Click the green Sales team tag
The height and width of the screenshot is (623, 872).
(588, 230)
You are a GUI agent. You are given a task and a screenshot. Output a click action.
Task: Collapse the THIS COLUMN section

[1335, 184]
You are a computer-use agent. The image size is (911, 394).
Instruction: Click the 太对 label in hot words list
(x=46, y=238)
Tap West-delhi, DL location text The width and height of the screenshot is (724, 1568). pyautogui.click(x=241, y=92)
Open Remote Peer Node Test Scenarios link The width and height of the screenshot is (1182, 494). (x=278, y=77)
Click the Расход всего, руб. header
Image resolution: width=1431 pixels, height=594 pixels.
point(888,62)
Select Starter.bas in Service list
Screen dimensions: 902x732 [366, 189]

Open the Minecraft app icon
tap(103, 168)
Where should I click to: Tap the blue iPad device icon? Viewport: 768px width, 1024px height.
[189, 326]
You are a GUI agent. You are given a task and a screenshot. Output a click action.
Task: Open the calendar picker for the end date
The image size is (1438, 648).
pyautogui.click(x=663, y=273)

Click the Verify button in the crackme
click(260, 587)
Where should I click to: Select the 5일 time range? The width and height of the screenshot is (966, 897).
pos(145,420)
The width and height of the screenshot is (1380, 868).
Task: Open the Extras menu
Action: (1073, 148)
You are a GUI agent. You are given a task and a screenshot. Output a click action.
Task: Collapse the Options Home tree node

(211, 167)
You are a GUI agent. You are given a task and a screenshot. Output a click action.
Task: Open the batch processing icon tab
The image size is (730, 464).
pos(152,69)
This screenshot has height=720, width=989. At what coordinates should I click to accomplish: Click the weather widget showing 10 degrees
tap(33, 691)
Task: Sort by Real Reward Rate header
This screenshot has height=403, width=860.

Problem statement:
Your answer should be the lines from the one containing "Click the Verify button in the crackme" through the end of the records, both included, output exactly and with nothing added.

Task output:
Click the Verify button in the crackme
click(260, 587)
Where should I click to: Select the 5일 time range? The width and height of the screenshot is (966, 897).
pos(145,420)
The width and height of the screenshot is (1380, 868).
Task: Open the Extras menu
Action: (1073, 148)
You are a GUI agent. You are given a task and a screenshot. Output a click action.
Task: Collapse the Options Home tree node

(211, 167)
You are a GUI agent. You are given a task and a screenshot. Output a click action.
Task: Open the batch processing icon tab
The image size is (730, 464).
pos(152,69)
This screenshot has height=720, width=989. At what coordinates should I click to accomplish: Click the weather widget showing 10 degrees
tap(33, 691)
Task: Sort by Real Reward Rate header
This screenshot has height=403, width=860.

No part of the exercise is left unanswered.